§ **Goal of the exercise**: For this task, copy the data that follows exactly, keeping every character.

(Stored entries)
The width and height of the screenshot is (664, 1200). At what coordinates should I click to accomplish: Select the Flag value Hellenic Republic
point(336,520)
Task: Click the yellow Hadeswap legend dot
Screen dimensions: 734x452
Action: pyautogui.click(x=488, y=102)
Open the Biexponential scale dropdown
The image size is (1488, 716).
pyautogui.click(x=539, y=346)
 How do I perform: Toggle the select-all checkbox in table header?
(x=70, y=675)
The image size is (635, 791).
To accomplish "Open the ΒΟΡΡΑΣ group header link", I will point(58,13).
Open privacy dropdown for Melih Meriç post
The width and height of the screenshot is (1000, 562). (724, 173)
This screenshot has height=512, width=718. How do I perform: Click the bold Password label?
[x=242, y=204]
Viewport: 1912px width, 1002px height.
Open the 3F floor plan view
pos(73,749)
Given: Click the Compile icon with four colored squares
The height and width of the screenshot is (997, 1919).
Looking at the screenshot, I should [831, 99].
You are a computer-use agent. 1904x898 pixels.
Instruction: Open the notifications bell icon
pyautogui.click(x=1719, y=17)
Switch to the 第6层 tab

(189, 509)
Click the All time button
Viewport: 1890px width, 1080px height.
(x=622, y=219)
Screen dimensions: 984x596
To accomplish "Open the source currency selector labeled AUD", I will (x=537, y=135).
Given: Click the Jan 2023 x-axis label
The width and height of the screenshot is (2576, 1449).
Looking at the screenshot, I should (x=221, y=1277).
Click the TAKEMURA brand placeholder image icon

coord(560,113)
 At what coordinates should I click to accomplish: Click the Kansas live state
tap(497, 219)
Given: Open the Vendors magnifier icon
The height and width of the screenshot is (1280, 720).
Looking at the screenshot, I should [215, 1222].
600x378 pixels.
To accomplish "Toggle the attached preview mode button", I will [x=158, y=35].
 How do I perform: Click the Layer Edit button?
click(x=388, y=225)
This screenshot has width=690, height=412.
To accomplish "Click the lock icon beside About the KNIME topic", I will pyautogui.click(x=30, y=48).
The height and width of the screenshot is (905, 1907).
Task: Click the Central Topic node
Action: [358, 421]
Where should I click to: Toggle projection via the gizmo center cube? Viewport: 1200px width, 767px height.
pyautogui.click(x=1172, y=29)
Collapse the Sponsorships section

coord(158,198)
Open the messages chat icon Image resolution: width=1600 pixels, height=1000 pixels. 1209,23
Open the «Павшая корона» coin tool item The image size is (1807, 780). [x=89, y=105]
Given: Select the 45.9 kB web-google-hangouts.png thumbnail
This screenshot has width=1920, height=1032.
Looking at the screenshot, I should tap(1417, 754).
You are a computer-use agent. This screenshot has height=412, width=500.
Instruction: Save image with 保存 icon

§ **Result of this task**:
The width and height of the screenshot is (664, 1200). At what coordinates should I click to accomplish: Select the Flag value Hellenic Republic
point(336,520)
Task: Click the yellow Hadeswap legend dot
Screen dimensions: 734x452
Action: pyautogui.click(x=488, y=102)
Open the Biexponential scale dropdown
The image size is (1488, 716).
pyautogui.click(x=539, y=346)
 How do I perform: Toggle the select-all checkbox in table header?
(x=70, y=675)
The image size is (635, 791).
To accomplish "Open the ΒΟΡΡΑΣ group header link", I will point(58,13).
Open privacy dropdown for Melih Meriç post
The width and height of the screenshot is (1000, 562). (724, 173)
This screenshot has height=512, width=718. How do I perform: Click the bold Password label?
[x=242, y=204]
Viewport: 1912px width, 1002px height.
Open the 3F floor plan view
pos(73,749)
Given: Click the Compile icon with four colored squares
The height and width of the screenshot is (997, 1919).
Looking at the screenshot, I should [831, 99].
You are a computer-use agent. 1904x898 pixels.
Instruction: Open the notifications bell icon
pyautogui.click(x=1719, y=17)
Switch to the 第6层 tab

(189, 509)
Click the All time button
Viewport: 1890px width, 1080px height.
(x=622, y=219)
Screen dimensions: 984x596
To accomplish "Open the source currency selector labeled AUD", I will (x=537, y=135).
Given: Click the Jan 2023 x-axis label
The width and height of the screenshot is (2576, 1449).
Looking at the screenshot, I should (x=221, y=1277).
Click the TAKEMURA brand placeholder image icon

coord(560,113)
 At what coordinates should I click to accomplish: Click the Kansas live state
tap(497, 219)
Given: Open the Vendors magnifier icon
The height and width of the screenshot is (1280, 720).
Looking at the screenshot, I should [215, 1222].
600x378 pixels.
To accomplish "Toggle the attached preview mode button", I will [x=158, y=35].
 How do I perform: Click the Layer Edit button?
click(x=388, y=225)
This screenshot has width=690, height=412.
To accomplish "Click the lock icon beside About the KNIME topic", I will pyautogui.click(x=30, y=48).
The height and width of the screenshot is (905, 1907).
Task: Click the Central Topic node
Action: [358, 421]
Where should I click to: Toggle projection via the gizmo center cube? Viewport: 1200px width, 767px height.
pyautogui.click(x=1172, y=29)
Collapse the Sponsorships section

coord(158,198)
Open the messages chat icon Image resolution: width=1600 pixels, height=1000 pixels. 1209,23
Open the «Павшая корона» coin tool item The image size is (1807, 780). [x=89, y=105]
Given: Select the 45.9 kB web-google-hangouts.png thumbnail
This screenshot has width=1920, height=1032.
Looking at the screenshot, I should tap(1417, 754).
You are a computer-use agent. This screenshot has height=412, width=500.
Instruction: Save image with 保存 icon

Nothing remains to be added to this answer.